La casa se llenó de gente y llegada la madrugada alguien de la familia preguntó a los asistentes al duelo si querrían tomar una taza de caldo. Para sorpresa general, el niño que aparentemente estaba muerto se incorporó en el ataúd y dijo con voz muy clara: " Eu tamen quero caldo". El susto fue morrocotudo en un primer momento, pero luego se convirtió rápidamente en alegría ante aquella inesperada resurrección. Hoy en día ya nadie organiza un velatorio en casa y de esa cuestión se encarga una empresa privada que dispone de una instalación llamada tanatorio, donde se realiza todo el ceremonial, desde la recepción del cadáver hasta su maquillado, exposición y posterior enterramiento o incineración, según sea la voluntad del difunto o de su familia.

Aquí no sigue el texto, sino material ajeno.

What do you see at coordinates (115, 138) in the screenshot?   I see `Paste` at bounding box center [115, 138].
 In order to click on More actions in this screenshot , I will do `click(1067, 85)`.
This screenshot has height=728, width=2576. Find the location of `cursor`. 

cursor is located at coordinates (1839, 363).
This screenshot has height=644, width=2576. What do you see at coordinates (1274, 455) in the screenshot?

Y ya nadie se pasa la última noche velando el cadáver como antaño. Llegada cierta hora, la familia cierra con llave el departamento donde reposa el muerto y hasta el día siguiente. Y si se diera el caso de que al difunto le apeteciese una taza de caldo de madrugada pues no habrá nadie allí que se la proporcione. La relación de los vivos con los muertos, y sus rituales, ha experimentado grandes transformaciones. El escritor Philippe Aries en su libro "Historia de la muerte en Occidente. Desde la Edad Media hasta nuestros días" dice lo siguiente: " El decoro prohibe ahora cualquier referencia a a la muerte. Resulta mórbida, se habla como si no existiera. Hay simplemente gente que desaparece, y de la que ya no se habla, y de la que se volverá a escribir quizá más tarde, cuando se haya olvidado que está muerta". Parece una observación muy acertada.